I would also like to improve my workflow when it comes to setting up VMs and servers from a standing start. I’ve made a start with Ansible, which is definitely another post.

Conclusion

For me, there is no doubt that virtual computing at home is the future of computing.

Steve Jobs was adamant that the best computing platform is the one where the hardware and software is tightly wound together. As computing horsepower spreads out further from just a single computing device into many, the need to mix-and-match architectures, software, OS, hardware is just impossible to get away from.

Apple’s solution to this home compute-creep is to normalise their hardware, so their software runs everywhere. Microsoft is doing it’s thing with Windows, and just diversifying into being a cloud provider with Azure. Cloud providers are banking on people never having home compute capability. And we as consumers are stuck between these conflicting paradigms.

Luckily, there are a ton of smart people out there, like the people at Proxmox, who are making it easier to bridge these gaps, and having my own “desktop compute server”, not dissimilar in construction to a homelab (although a little different in purpose), gives me more choices at the same price point as an enthusiast machine with negligable performance compromises. I don’t have to run a server, I don’t have to hide anything in the garage or the loft.

Should every PC owner be doing this? Probably not. But if we’re still playing with PCs in 10 or 20 years time, I could see the starting abstraction for a computer being a pre-installed hypervisor, with a nice splash screen that says “what do you want to install first?” instead of the BIOS. Not a dissimilar experience to that of setting up a Raspberry Pi with NOOBS, perhaps.

Back in part 2, I commented that I wasn’t fully committed to a new PC, and so I stayed in the research phase probably longer than necessary. Having come out of the other end, however, I can say without irony or a stutter that I absolutely adore this machine.

If I had some spare hardware, and I wanted to try and make a Linux box play games, I would totally have messed around with Looking Glass and turning that desktop machine into a hypervisor. Looking Glass provides a way of writing the rendered output of the GPU into a buffer you can read in Linux. Like a really fancy VNC window.

Starting from scratch, however, placed me on the path of options. The multiple CPU cores and absurd RAM quantities have allowed me to adjust and reconfigure things. I’ve built multiple test VMs for experimenting with different docker services and how Ansible works. I’ve got a clone of Github and Github Actions running as a local buildsystem (Gitea & Drone), nicely separated. I can run multiple workloads (file sharing, media streaming, remote gaming, compiling), each with the right setup and resources without having to spec everything up front.

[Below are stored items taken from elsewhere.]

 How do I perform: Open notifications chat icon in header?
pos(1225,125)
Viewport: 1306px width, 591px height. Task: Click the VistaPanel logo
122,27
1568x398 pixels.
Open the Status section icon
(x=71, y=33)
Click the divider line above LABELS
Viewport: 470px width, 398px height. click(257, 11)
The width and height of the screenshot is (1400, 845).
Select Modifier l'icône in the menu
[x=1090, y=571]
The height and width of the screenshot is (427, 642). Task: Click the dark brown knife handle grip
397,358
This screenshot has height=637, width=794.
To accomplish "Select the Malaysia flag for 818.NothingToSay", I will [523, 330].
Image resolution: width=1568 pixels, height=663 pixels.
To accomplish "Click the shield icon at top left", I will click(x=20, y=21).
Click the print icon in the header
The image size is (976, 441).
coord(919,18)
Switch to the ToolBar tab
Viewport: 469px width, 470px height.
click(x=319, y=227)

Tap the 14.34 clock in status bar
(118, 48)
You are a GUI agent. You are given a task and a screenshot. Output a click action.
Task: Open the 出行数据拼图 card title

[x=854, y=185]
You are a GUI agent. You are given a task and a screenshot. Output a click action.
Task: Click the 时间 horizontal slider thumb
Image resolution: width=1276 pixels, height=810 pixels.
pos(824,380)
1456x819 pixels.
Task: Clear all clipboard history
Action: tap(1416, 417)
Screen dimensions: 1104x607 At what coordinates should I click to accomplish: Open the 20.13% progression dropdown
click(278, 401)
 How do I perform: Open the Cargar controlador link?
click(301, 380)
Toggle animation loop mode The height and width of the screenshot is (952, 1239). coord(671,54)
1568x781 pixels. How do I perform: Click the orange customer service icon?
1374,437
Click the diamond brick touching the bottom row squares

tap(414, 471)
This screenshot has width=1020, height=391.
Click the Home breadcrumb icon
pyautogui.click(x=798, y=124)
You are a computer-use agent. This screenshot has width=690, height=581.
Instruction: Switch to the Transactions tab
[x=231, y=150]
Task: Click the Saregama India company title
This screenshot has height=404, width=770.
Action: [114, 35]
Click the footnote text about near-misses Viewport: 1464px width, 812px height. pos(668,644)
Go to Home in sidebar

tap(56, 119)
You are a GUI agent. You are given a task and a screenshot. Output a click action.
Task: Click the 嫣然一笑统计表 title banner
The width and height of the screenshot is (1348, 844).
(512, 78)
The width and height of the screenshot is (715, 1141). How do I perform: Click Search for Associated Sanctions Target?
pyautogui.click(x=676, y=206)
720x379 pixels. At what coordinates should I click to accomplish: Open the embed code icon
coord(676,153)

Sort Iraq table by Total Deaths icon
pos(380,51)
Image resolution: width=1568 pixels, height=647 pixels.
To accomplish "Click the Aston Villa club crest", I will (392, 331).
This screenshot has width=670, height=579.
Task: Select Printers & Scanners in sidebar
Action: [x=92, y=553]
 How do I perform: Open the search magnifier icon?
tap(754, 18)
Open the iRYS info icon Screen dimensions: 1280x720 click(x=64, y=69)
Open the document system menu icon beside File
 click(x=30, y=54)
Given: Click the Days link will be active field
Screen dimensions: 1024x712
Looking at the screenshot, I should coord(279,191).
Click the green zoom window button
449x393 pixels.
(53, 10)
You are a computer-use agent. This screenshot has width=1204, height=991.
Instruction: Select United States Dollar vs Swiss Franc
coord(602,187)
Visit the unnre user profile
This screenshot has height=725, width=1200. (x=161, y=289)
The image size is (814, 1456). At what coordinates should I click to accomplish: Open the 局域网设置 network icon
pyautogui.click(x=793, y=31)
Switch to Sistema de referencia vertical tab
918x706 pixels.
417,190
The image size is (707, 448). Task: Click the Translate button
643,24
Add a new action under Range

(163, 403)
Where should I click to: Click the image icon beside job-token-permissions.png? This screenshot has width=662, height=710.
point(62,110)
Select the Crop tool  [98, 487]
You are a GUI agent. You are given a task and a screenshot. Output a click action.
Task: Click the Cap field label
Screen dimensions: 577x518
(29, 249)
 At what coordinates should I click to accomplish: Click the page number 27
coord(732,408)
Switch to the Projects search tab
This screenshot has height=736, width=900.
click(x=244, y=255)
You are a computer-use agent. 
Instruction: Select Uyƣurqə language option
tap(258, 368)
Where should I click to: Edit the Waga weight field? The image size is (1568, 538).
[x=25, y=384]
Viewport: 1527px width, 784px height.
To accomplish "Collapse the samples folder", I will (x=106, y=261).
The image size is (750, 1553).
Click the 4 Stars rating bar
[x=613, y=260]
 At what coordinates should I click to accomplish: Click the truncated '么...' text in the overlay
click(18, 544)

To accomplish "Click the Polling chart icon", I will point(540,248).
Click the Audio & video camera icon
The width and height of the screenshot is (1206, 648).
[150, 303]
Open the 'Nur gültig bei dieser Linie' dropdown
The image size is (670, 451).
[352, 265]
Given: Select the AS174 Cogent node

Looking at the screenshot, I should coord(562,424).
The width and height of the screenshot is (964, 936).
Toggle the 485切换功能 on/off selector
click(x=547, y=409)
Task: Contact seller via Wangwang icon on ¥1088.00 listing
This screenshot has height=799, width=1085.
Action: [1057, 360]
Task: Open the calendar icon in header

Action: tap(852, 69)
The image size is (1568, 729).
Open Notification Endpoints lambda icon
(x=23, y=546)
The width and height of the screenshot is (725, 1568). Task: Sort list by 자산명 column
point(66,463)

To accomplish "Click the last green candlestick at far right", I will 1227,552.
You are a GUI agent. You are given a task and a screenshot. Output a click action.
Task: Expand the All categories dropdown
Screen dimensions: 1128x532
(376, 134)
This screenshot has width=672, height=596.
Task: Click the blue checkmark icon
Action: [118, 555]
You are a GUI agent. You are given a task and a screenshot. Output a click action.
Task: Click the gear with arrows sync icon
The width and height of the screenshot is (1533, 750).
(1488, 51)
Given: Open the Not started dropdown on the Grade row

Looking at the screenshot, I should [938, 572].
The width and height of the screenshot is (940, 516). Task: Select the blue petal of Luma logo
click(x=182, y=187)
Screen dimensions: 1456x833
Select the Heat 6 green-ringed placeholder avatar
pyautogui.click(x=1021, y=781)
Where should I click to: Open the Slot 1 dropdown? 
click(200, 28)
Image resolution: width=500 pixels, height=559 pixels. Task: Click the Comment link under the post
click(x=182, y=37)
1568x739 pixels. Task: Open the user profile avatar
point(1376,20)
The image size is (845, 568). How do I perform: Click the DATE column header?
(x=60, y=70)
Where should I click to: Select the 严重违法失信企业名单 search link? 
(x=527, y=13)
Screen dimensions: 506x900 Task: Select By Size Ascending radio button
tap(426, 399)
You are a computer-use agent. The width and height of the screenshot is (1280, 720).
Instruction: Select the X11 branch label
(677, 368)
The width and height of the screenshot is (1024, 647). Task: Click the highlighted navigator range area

I would not have done these things without the capabilities provided. So I’m sold. If I can put a hypervisor on a machine before the OS, then I absolutely will.

Finally, all I really set out to do with this series was publish some of the links I found along the way. While most other people would have bookmarked their links and just enjoyed a working PC at the end of long build process. I expended approximately 8,000 words just to be able to delete some bookmarks and make sure I’d got them referenced somewhere.

I suppose it’s on brand, when you consider the starting point of this whole build was to save spending another £70 on a 4TB USB drive.

This final part is dedicated to Ed of The Self-Hosting Blog who has apparently been waiting for this conclusion for a while. Sorry Ed, I got side tracked! If you wanted to do more than just get Proxmox running, they do a great job of showing you what sorts of applications you can run on your fancy new desktop homelab.